Bunun üzerine temyizen incelenen dava açılmıştır.

İLGİLİ MEVZUAT:
2577 sayılı İdari Yargılama Usulü Kanununun 7. maddesinde, dava açma süresinin özel kanunlarında ayrı süre gösterilmeyen hallerde Danıştayda ve İdare Mahkemelerinde altmış gün olduğu, ilanı gereken düzenleyici işlemlerde dava süresinin ilan tarihini izleyen günden itibaren başlayacağı, ancak bu işlemlerin uygulanması üzerine ilgililerin düzenleyici işlem veya uygulanan işlem yahut her ikisi aleyhine birden dava açabilecekleri hükme bağlanmıştır.
3194 sayılı İmar Kanununun dava konusu plan revizyonu ve plan değişikliğinin onaylandığı tarihte yürürlükte olan şekliyle 5. maddesinde, “Çevre Düzeni Planı; Ülke ve bölge plan kararlarına uygun olarak konut, sanayi, tarım, turizm, ulaşım gibi yerleşme ve arazi kullanılması kararlarını belirleyen plandır.
Nazım İmar Planı; varsa bölge veya çevre düzeni planlarına uygun olarak halihazır haritalar üzerine, yine varsa kadastral durumu işlenmiş olarak çizilen ve arazi parçalarının; genel kullanış biçimlerini, başlıca bölge tiplerini, bölgelerin gelecekteki nüfus yoğunluklarını, gerektiğinde yapı yoğunluğunu, çeşitli yerleşme alanlarının gelişme yön ve büyüklükleri ile ilkelerini, ulaşım sistemlerini ve problemlerinin çözümü gibi hususları göstermek ve uygulama imar planlarının hazırlanmasına esas olmak üzere düzenlenen, detaylı bir raporla açıklanan ve raporuyla beraber bütün olan plandır.
Uygulama İmar Planı; tasdikli halihazır haritalar üzerine varsa kadastral durumu işlenmiş olarak nazım imar planı esaslarına göre çizilen ve çeşitli bölgelerin yapı adalarını, bunların yoğunluk ve düzenini, yolları ve uygulama için gerekli imar uygulama programlarına esas olacak uygulama etaplarını ve diğer bilgileri ayrıntıları ile gösteren plandır.” tanımlarına yer verilmiştir.

HUKUKİ DEĞERLENDİRME:
Yukarıda yer verilen Kanun hükümleri uyarınca imar planlarının (bunlara çevre düzeni planı da dahil) uygulamaya konulması ile birlikte uygulama işlemi ile birlikte plana veya doğrudan plana karşı yeniden dava açma imkanının bulunduğu ve bu durumda dava açma süresinin uygulama işleminin süresine tabi olduğunda tartışma bulunmamaktadır.
İmar planları (bunlara çevre düzeni planı da dahil), yargısal içtihatlarla ilanı gereken genel düzenleyici işlem olarak kabul edilmiş olup uygulama işlemi olduğu öne sürülerek işlemin dayanağı imar planının iptalinin istenilmesi halinde, davanın süresi içerisinde açılıp açılmadığının plan yönünden de uygulama işlemi esas alınarak belirlenmesi gerekmektedir.
Yukarıda yer verilen tanımlara göre parselasyon, ifraz, tevhit, kamulaştırma ya da yapı ruhsatı gibi uygulama işlemlerinin kural olarak 1/1000 ölçekli uygulama imar planına istinaden ve bu plana uygun olarak yapılması gerekmektedir.

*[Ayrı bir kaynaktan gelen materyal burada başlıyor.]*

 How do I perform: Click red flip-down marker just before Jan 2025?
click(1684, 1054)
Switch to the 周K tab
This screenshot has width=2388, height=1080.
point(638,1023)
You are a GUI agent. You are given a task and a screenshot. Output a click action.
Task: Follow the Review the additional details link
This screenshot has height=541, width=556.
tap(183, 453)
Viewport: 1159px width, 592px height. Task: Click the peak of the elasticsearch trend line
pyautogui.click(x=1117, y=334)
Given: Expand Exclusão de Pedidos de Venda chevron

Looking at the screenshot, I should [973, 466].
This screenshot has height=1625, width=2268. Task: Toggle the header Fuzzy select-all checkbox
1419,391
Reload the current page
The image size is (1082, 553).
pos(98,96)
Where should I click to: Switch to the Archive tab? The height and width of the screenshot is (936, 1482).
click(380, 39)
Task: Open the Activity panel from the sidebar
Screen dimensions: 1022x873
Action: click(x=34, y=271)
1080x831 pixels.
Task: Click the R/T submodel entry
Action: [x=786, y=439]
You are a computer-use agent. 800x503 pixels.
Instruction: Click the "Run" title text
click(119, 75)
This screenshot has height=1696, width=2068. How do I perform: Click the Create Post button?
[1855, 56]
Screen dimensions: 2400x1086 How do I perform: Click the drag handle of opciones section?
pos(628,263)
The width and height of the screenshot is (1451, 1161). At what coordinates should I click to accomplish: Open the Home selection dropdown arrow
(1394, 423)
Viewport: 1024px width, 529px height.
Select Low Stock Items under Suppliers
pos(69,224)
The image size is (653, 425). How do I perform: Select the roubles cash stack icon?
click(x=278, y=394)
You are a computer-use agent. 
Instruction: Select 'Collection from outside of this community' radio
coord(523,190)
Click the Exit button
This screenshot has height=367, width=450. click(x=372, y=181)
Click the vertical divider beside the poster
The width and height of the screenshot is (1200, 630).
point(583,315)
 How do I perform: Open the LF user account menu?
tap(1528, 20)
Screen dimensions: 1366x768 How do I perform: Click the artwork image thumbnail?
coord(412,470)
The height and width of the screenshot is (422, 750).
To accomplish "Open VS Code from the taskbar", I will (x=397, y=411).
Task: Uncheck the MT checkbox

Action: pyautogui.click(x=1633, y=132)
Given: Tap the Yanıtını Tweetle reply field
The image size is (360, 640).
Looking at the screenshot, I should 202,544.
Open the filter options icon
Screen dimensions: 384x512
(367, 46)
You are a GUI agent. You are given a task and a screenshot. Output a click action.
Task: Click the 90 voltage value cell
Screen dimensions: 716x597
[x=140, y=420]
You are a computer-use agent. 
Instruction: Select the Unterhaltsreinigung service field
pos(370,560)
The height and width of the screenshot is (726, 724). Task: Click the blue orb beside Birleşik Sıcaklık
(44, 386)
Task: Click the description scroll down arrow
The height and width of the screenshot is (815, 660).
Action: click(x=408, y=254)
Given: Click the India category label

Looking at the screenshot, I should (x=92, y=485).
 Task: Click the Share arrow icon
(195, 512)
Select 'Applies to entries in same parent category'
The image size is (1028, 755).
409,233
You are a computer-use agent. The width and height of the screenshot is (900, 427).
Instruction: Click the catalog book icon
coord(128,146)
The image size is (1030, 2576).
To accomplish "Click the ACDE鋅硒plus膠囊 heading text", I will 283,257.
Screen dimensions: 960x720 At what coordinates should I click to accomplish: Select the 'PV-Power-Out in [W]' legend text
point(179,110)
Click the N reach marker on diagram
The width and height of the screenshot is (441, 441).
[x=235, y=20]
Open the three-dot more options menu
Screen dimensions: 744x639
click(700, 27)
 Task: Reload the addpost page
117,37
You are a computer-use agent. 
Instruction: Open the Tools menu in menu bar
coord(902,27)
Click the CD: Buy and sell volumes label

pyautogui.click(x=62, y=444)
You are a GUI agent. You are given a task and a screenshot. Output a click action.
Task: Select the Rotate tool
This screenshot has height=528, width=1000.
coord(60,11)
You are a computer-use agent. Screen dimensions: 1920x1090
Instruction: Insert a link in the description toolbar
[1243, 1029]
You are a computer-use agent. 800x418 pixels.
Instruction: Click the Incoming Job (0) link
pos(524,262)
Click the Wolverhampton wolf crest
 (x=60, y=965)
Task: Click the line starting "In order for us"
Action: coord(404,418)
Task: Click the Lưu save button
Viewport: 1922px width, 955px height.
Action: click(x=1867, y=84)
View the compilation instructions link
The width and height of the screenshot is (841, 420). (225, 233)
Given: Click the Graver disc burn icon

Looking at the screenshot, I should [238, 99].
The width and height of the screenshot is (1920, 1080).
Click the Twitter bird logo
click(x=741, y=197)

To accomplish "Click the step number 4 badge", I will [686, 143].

Bununla beraber bazı durumlarda, ölçeği ve mahiyeti gereği normal koşullarda az önce anılan uygulama işlemlerine dayanak teşkil etmesine olanak bulunmayan 1/5000 ölçekli nazım imar planı ve hatta 1/50.000 ölçekli çevre düzeni planına istinaden birtakım uygulama işlemlerinin tesis edilmesi mümkündür. Bu tür özellikli durumlarda, uygulama işlemi ile birlikte bu işleme dayanak alınan nazım imar planı ya da çevre düzeni planının da iptali istemiyle dava açılamayacağının kabulü halinde, kişilerin mülkiyet hakkını ilgilendiren uygulama işlemi üzerinde de etkili bir yargısal denetim yapılmasının mümkün olmayacağı açıktır.
Dosyanın incelenmesinden; uyuşmazlık konusu taşınmazın yürürlükteki 1/50.000 Tuz Gölü Özel Çevre Koruma Bölgesi Çevre Düzeni Planında “rekreasyon alanı” kullanımında kaldığı ve bu taşınmaza yapı ruhsatı verilmesi istemiyle yapılan başvurunun da çevre düzeni planının rekreasyon alanlarında yapılaşma imkan ve koşullarının düzenlendiği plan hükümleri gerekçe gösterilerek reddedildiği anlaşılmaktadır.
Uyuşmazlıkta, taşınmaza yapı ruhsatı verilmesi istemiyle yapılan başvurunun reddine dair işlemin genel düzenleyici işlem niteliğindeki çevre düzeni planında yer alan plan hükümlerinin uygulama işlemi niteliğinde olduğu göz önünde bulundurulduğunda, 2577 sayılı İdari Yargılama Usulü Kanununun 7. maddesinin 4. fıkrası uyarınca bu iki işlemin birlikte dava konusu edilebileceği sonucuna ulaşıldığından uygulama işlemi yönünden 60 günlük dava açma süresi içerisinde açılan davada iptali istemine konu çevre düzeni imar planı revizyonu ve çevre düzeni planı değişikliği yönünden de süre aşımı bulunmamaktadır.
Bu itibarla, davanın süre aşımı nedeniyle reddi yolundaki Daire kararında hukuki isabet bulunmamaktadır.

KARAR SONUCU:
Açıklanan nedenlerle;
1.Davacının temyiz isteminin kabulüne,
2.Davanın yukarıda özetlenen gerekçeyle reddine ilişkin Danıştay Altıncı Dairesinin 17/01/2023 tarih ve E:2021/10305, K:2023/159 sayılı kararının BOZULMASINA,
3.Yeniden bir karar verilmek üzere dosyanın anılan Daireye gönderilmesine,
4.Kesin olarak, 27/04/2023 tarihinde oybirliği ile karar verildi.